August 24, 2017
Graduate Student Wins Department of Energy Award
By Vidya PalepuMedia Inquiries
- College of Engineering
Christopher Lee Hanselman, a Ph.D. student in Carnegie Mellon University's Department of Chemical Engineering, has received an Office of Science Graduate Student Research Award from the Department of Energy.
This summer, he has been working at the National Energy Technology Laboratory (NETL) in Pittsburgh to pursue his doctoral thesis research in process systems engineering.
"I've advised Chris for five semesters now," said Chrysanthos Gounaris, assistant professor of chemical engineering. "He's very strong academically, very scholarly."
Gounaris said Hanselman is the first SCSGR awardee that the NETL has had, which makes it possible for him to collaborate with NETL scientists to apply his research.
An image of a perovskite lattice, or a regular repeated 3-D arrangement of atoms, ions, or molecules in perovskite. The left image shows iron (blue), oxygen (red) and barium (grey). The right image contains some random dopings of indium (green) as well, added for color.
Hanselman's research focuses on the application of mathematical optimization in designing nanostructured materials. He aims to provide material experts with a way to speed up new material discovery. He does this by translating questions that arise during the material design process into problems that can be solved using well-established optimization algorithms. Through mathematical optimization, material data can be rigorously and systematically searched to identify the optimal solution to a given problem.

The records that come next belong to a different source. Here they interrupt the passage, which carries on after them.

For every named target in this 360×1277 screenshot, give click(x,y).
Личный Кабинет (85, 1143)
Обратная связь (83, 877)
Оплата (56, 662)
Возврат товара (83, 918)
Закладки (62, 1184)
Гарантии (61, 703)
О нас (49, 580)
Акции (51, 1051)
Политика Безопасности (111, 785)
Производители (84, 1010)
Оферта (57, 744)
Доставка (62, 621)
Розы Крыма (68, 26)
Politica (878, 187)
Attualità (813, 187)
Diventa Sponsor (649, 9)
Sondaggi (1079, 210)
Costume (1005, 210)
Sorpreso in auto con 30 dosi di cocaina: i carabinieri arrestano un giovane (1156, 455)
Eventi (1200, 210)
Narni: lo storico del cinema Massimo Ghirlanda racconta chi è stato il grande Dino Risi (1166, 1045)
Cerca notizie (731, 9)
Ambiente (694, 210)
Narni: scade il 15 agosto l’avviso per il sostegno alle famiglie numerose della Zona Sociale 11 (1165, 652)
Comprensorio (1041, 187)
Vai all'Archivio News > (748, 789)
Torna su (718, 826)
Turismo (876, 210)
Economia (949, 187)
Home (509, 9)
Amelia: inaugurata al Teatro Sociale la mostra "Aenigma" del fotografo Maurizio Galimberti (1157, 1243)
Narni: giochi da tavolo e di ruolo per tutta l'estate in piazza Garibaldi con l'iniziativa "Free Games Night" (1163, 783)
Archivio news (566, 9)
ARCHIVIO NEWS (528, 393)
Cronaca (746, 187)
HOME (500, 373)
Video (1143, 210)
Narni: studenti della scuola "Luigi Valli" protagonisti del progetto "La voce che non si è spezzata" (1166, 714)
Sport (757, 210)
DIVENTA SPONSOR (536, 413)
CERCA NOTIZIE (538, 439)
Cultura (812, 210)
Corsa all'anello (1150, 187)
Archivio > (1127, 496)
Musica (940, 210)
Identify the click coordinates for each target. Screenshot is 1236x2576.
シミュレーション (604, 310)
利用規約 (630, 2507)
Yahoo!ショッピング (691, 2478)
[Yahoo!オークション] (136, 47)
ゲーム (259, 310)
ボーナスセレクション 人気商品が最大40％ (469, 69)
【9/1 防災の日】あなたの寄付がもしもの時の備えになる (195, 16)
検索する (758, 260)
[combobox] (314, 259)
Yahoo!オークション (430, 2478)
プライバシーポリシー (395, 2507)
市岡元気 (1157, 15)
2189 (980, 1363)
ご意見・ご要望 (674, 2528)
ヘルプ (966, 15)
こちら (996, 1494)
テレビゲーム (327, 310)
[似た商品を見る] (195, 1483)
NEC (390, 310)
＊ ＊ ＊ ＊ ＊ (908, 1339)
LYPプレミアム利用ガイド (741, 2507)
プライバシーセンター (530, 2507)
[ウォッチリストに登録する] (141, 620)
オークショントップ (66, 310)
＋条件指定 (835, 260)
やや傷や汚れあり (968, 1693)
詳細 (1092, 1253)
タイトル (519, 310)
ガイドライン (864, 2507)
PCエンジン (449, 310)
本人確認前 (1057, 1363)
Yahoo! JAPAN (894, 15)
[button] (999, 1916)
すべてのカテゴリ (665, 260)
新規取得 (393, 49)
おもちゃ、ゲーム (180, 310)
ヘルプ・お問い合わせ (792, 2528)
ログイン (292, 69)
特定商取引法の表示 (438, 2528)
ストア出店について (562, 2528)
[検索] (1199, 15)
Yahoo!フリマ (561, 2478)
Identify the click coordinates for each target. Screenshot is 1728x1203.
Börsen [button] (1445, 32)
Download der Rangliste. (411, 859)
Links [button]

This process, in turn, allows experts to synthesize the best possible overall material structures.
"We're working with a group of material experts who are developing high-performance perovskite materials with potential applications in future energy technologies," Hanselman said.
Perovskites are materials whose crystal structure gives them several practical properties, such as conductivity and magnetoresistance.
"The NETL group is working to synthesize, characterize and model at the molecular level the perovskite material - work that we can further support by applying mathematical optimization."
Experimenting with a tangible material will allow Hanselman to answer design questions that would have been difficult to explore solely in a theoretical space. Moreover, his work relies on results from a computational chemistry method called density functional theory, which is a way to approximate the electronic structure of materials. The NETL project also relies on the same method, and Hanselman said he hopes to gain a better appreciation and understanding of the calculations by observing how they are carried out in the perovskite project.